Drumcondra Castle, Drumcondra – Currently used as a school for the blind, the current building sits on the site of an Elizabethan castle built by a John Bathe, c1560 (apparently there is a tablet in the basement bearing the date of construction). The castle is famous for (1/6)
being the setting of the marriage between Hugh O'Neill, the Earl of Tyrone (leader of Irish forces during the Nine Year War) & Mabel Bagenal, in what was O’Neills 3rd marriage. Due to great opposition to their union (her family considered O’Neill & all Gaels, as rebellious (2/6)
traitors to the crown), they eloped & married in the grounds of Drumcondra Castle, 3rd Aug, 1591. Just to highlight this family division, in May 1595, Mabels brother, Henry, led an army of 1,750 men when his forces were attacked by O'Neill & sustained heavy losses. Henry (3/6)
was mortally wounded by O'Neill's forces during Battle of the Yellow Ford in 1598! The marriage is a major theme in Brian Friels play “Making History”.
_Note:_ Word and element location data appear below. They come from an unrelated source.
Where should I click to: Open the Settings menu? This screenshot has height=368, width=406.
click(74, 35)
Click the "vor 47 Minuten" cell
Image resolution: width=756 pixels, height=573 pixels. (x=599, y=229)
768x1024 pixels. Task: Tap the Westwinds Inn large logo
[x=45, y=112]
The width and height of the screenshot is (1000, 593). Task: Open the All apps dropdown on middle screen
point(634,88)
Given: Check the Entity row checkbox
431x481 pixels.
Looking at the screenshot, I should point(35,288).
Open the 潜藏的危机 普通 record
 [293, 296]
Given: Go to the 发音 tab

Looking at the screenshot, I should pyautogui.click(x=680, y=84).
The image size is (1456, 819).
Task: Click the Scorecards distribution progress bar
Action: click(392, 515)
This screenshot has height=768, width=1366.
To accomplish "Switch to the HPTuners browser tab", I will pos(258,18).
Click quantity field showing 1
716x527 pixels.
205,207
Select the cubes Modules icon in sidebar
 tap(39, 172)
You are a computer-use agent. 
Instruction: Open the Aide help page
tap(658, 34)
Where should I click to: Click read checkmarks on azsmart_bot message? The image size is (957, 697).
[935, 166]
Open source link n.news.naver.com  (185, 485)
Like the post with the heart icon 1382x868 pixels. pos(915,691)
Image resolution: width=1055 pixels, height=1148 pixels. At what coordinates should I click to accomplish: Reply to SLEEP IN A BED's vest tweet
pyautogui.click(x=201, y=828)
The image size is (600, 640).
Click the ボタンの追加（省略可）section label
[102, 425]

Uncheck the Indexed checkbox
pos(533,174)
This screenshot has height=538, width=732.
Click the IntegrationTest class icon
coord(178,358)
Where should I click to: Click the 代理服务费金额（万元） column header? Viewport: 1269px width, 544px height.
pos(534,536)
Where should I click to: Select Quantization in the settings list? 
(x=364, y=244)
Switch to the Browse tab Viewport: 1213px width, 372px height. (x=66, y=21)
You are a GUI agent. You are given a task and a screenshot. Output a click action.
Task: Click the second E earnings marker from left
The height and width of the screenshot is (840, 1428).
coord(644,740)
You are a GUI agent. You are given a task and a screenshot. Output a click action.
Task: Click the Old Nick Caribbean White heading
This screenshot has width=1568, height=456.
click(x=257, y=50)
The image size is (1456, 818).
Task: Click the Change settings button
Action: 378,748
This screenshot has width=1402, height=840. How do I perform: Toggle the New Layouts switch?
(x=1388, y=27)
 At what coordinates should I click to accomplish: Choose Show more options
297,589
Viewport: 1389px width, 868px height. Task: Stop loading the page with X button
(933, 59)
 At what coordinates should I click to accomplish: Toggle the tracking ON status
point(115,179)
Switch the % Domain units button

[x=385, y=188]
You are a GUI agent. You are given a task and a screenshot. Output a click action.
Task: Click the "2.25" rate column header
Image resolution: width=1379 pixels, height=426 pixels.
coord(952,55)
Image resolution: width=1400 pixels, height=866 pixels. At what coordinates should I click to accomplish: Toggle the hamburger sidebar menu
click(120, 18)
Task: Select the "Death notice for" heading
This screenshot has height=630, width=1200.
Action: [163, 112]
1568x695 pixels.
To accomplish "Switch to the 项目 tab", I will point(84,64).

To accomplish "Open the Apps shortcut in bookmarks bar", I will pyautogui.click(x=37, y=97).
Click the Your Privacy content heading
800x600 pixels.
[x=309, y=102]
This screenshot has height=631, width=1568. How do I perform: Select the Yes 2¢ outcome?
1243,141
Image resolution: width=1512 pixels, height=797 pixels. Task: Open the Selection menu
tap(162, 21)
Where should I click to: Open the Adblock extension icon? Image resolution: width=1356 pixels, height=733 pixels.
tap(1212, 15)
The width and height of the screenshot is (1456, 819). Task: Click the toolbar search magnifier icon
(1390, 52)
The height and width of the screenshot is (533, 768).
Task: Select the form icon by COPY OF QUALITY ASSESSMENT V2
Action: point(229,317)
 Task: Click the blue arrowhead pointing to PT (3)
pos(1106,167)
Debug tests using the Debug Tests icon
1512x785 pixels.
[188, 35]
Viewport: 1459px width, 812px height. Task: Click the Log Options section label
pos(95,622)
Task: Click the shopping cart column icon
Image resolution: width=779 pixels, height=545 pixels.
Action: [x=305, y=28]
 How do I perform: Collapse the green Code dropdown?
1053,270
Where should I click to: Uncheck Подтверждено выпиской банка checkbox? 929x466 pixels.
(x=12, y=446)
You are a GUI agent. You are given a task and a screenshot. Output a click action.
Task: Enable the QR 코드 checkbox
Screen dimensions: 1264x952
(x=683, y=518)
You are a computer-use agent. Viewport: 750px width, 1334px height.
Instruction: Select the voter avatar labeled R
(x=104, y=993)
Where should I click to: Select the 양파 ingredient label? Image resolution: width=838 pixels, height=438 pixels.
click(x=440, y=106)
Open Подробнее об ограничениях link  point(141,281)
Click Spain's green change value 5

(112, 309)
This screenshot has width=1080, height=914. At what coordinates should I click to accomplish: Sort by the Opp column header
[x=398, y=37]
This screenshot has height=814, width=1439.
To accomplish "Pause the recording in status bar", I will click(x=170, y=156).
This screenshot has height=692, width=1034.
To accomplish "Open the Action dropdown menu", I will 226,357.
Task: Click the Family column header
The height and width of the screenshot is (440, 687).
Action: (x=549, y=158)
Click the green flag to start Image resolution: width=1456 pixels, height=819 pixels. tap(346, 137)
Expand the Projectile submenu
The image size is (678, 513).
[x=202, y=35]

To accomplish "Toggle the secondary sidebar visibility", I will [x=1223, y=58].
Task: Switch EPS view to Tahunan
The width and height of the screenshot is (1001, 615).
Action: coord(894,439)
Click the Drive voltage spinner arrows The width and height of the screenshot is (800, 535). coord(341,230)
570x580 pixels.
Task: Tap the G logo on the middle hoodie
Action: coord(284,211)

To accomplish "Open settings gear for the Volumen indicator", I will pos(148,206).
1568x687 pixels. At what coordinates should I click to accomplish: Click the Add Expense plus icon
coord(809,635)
The castle has had many owners over the centuries: the Catholic Lady Warren (Jenet Finglas), was vehemently anti-English; (4/6)
Captain Chichester Phillips, who took the side of William of Orange after the Glorious Revolution; Sir Edward Newenham, MP in the Irish parliament, who spoke out against concessions to Catholic Emancipation, and James Butler, 1st Marquess of Ormonde, & a passionate advocate (5/6)
for the Irish people! The ghosts of the castle have plenty to argue about!

Im uncertain when the present structure was built, but in 1870 it became St. Joseph's Asylum for the Male Blind when the Carmelites purchased the lands of Drumcondra castle. It is now run by Childvision.